● **EXERCISES TO COMPLETE**
A - In the organ donation piece, how did the person behind the counter react when the writer checked off "no"?
B - Carry the organ donation piece forward from its last sentence.

● **EXERCISE TEXT**
----

If I were go be an organ donor, I would like my organs to be used for one of the following:
- Used in juggling acts.
- Surgically implanted into a living person for practical joke purposes.
- Surgically implanted into a living person for medical purposes.
As a donor I had to fill out several "yes or no" questions, one being: "Would you like to be an organ donor?" When I checked off "no," the person behind the counter at the local donor registry shook their head at me in a disappointed way, and I consequently felt guilty and changed my answer to "yes," which gave the government the right to take my organs out of my body when I passed away, or was too drunk to know any better - whichever came first.
So everyone stop being so selfish, arrogant bastards. For once in your life, think about someone other than yourself, like a poor Cambodian girl who stepped on a land mine wile she was walking to school and needs a skin donation urgently. It doesn't even matter what color your skin is, so don't use "being black" as an excuse.

----

● **DATASET SECTION**
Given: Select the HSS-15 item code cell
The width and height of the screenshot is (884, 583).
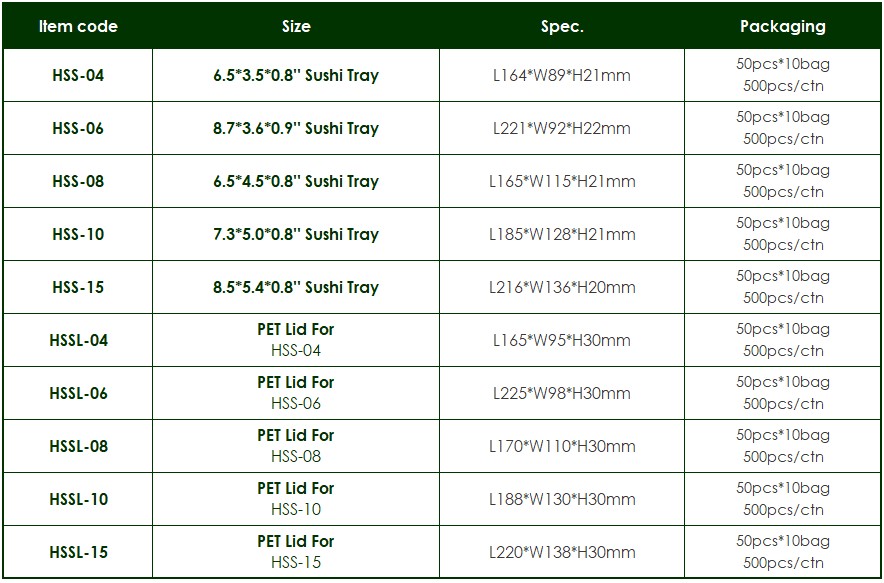Looking at the screenshot, I should click(78, 287).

----

● **SET OF ANSWERS**
A - They shook their head at the writer in a disappointed way.

B -
You might have two arms, but there's some people in the world who don't have any. Don't you feel guilty having all ten of your fingers when a boy from Mexico has only two, and they're both middle fingers? What kind of savage are you? You don't really need your ring finger. Besides, to be honest, you aren't ever getting married and you won't ever need to wear a ring.
And how could you say you need all 28 of your teeth?
Besides, you don't
really need half of your organs to survive. Like your penis. Or your eyes. In fact, if you donate your eyes they send you home with a free coupon for a half-priced book.